Сначала все это казалось нам просто смешным. Но постепенно сквозь причудливую ткань гротеска мы стали ощущать страшную правду жизни — и не чьей-то далекой, незнакомой жизни, а той жизни, которая была позади каждого из нас и против возвращения которой мы сейчас боролись с оружием в руках. Кто узнавал в одном из надменных австрийских офицеров своего старого командира роты в царской армии. Кто, слушая бессмысленные приказы, вспоминал как его самого гнали на убой. Для кого с особенной силой звучали описания тюрьмы, для кого — солдатской казармы и жизни в денщиках.
Настроение аудитории передалось Ярославу Гашеку. Мягкая ирония, которой вначале был окрашен его рассказ, превратилась в бичующий, исполненный гнева сарказм.
Уже никто не смеялся. Все слушали затаив дыхание. Ярослав Гашек закончил свой рассказ среди глубокого, взволнованного молчания.
Тут встал Петр Васильевич Казьмин, суровый, неулыбчивый человек. При Керенском он был приговорен к расстрелу за большевистскую агитацию на фронте, но Октябрьская революция помешала привести приговор в исполнение.

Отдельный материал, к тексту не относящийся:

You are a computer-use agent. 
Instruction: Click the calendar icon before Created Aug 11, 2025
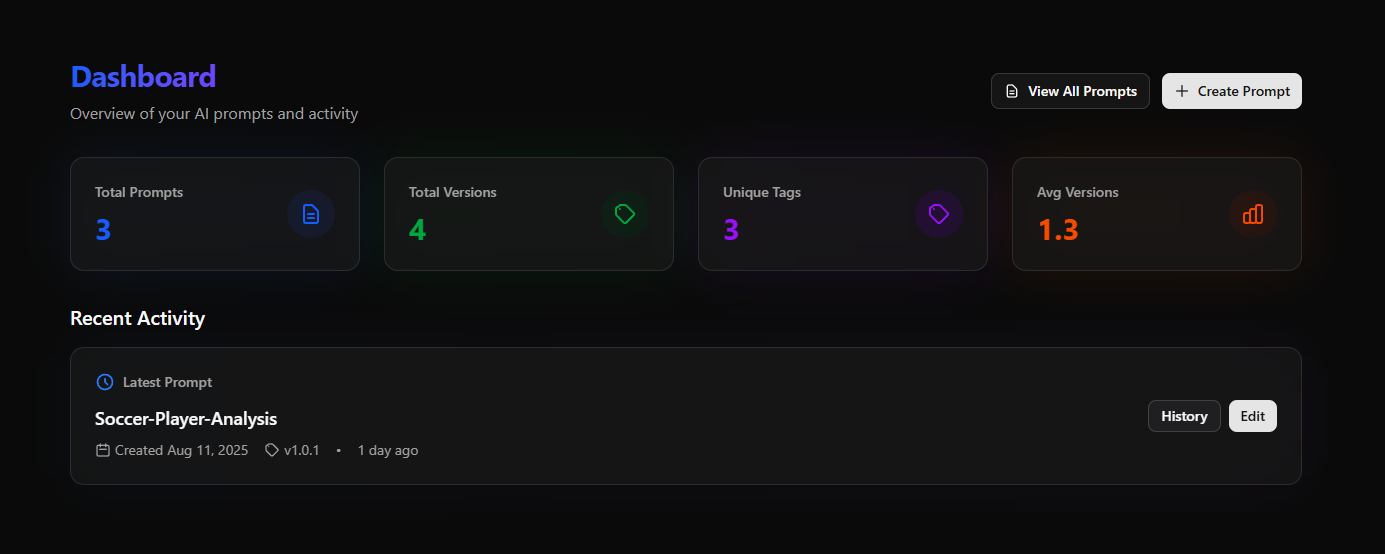103,450
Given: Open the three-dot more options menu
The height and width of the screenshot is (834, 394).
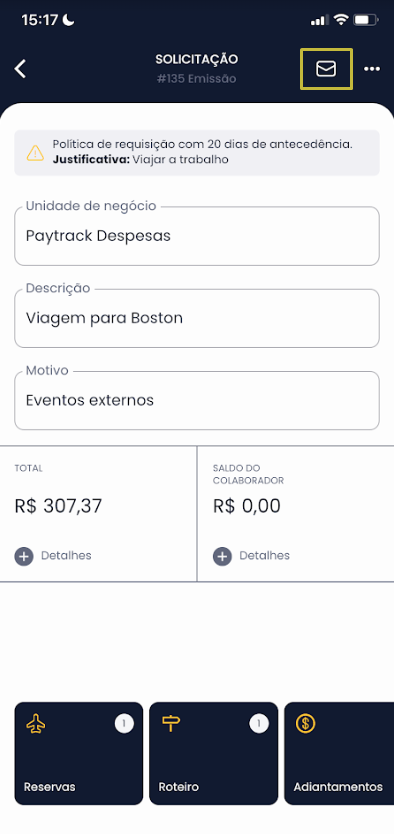Looking at the screenshot, I should pyautogui.click(x=372, y=69).
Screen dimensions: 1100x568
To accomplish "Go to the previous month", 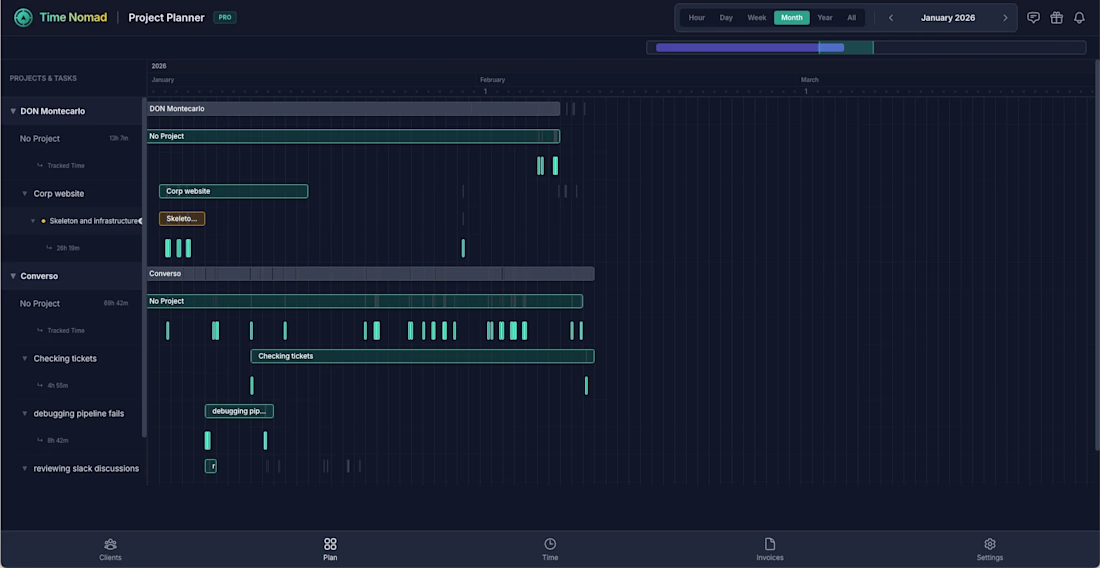I will click(x=891, y=18).
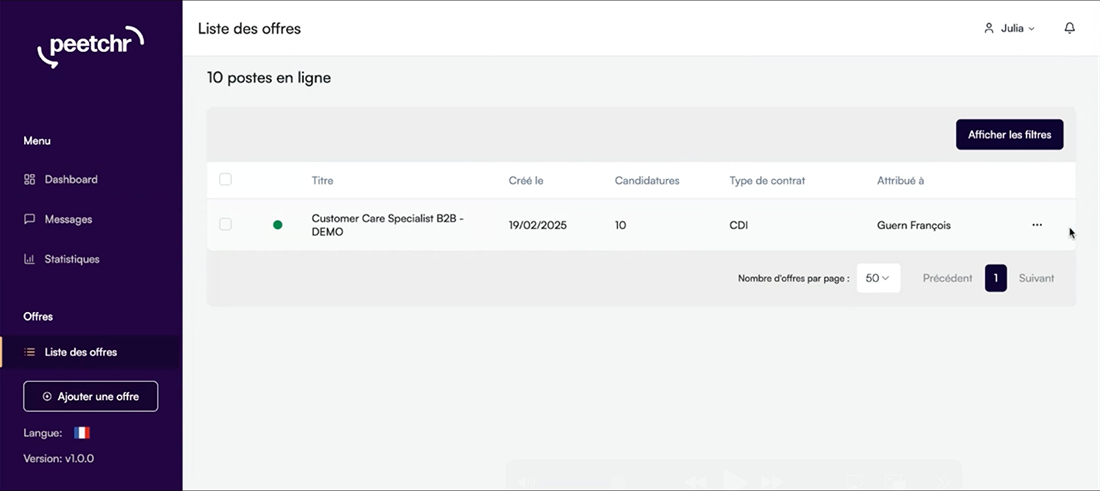Click the Afficher les filtres button
This screenshot has width=1100, height=491.
point(1009,135)
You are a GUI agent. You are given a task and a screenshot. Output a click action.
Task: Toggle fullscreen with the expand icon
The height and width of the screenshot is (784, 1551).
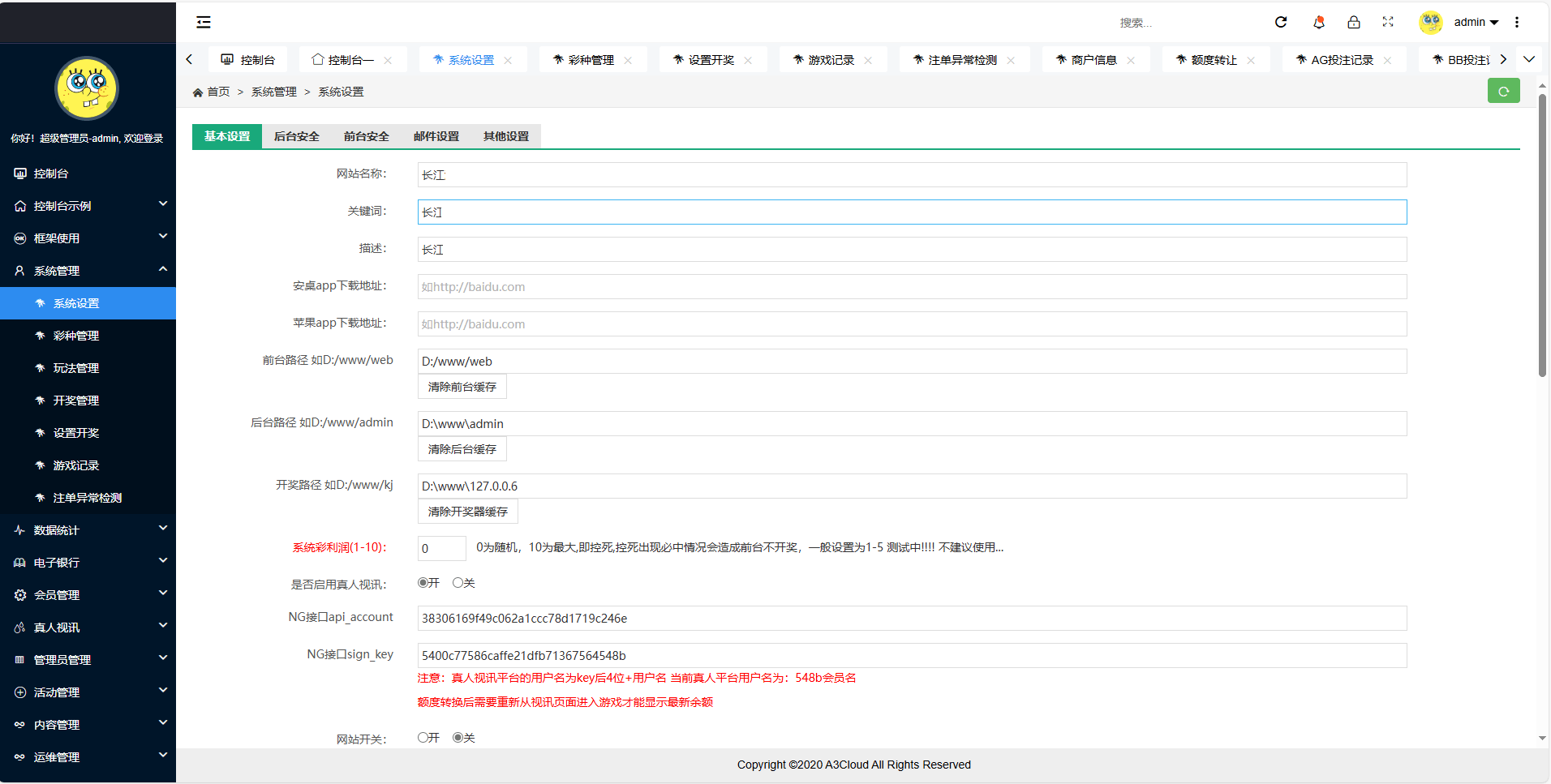pyautogui.click(x=1388, y=23)
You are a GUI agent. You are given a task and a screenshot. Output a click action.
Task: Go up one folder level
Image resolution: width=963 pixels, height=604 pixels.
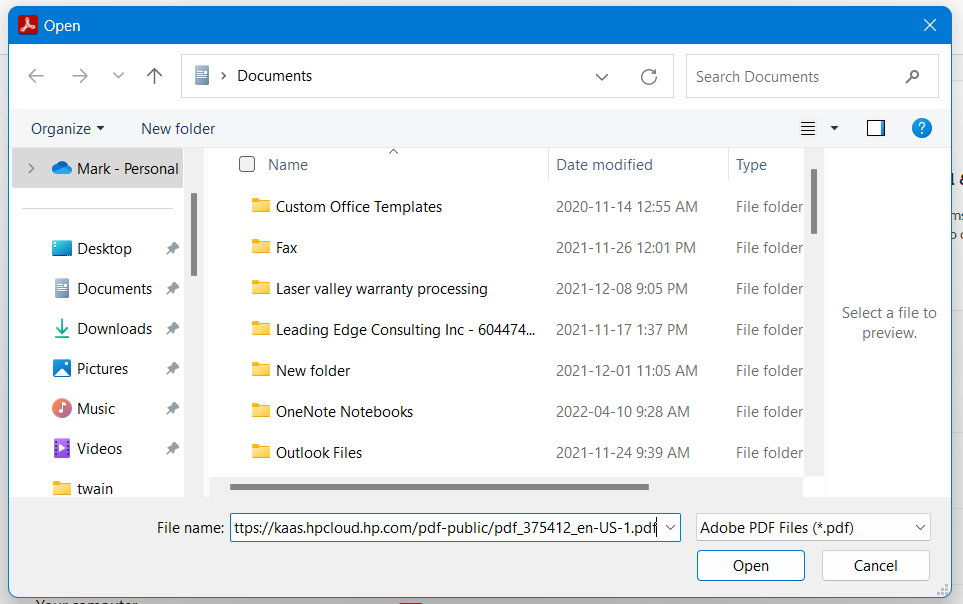click(154, 76)
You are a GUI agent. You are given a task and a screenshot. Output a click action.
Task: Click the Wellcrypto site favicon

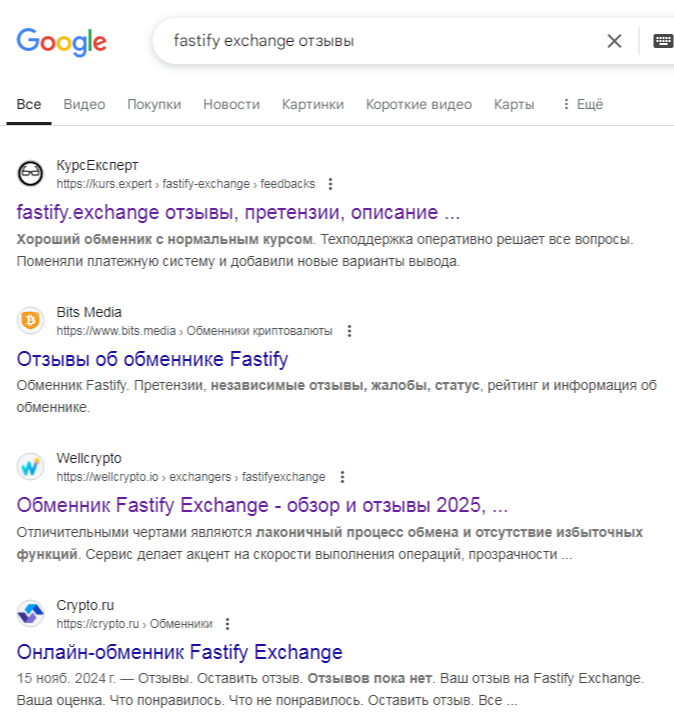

— Я полагаю, товарищи, так, — сказал он, — что, прослушавши доклад про товарища Швейка, мы должны вынести нашу резолюцию, что, будь уверен товарищ Швейк, мы свой долг выполним. Казань будет наша, а за Казанью и вся Волга. А ты, товарищ Швейк, пристраивайся скорее к русскому пролетариату и свергай своих паразитов — буржуев и генералов, чтоб да здравствовала бы мировая революция!
«Фейербахи»
Молодежь составляла, добрую треть наших рабочих отрядов. Большинству ребят было по семнадцати — восемнадцати лет, но попадались и шестнадцати- и даже четырнадцатилетние. Все это были неуклюжие, угловатые пареньки в болтавшихся мешком солдатских шинелях и больших, не по росту, ботинках, озорные, задиристые, умные, глупые, резкие, смотревшие на мир с испытующей настороженностью Они мечтали о мировой революции, но при удобном случае норовили дернуть меня за косу. Главной их заботой было показать себя мужчинами, героями, храбрецами. В бою они лезли на рожон и не отступали даже после приказа. Кудряшов в таких случаях страшно сердился и вызывал к себе виновных.
— Ты перестань, брат, гордого индивидуума разыгрывать, — говорил он. — Бой — это работа товарищеская. Этих молодых ребят в нашем отряде прозвали «фейербахами». Когда нас спрашивали, почему им дано такое странное прозвище, мы отвечали:
— Да потому, что они, как Фейербах, имея дело с чувственными объектами, не постигают человеческую деятельность как предметную деятельность.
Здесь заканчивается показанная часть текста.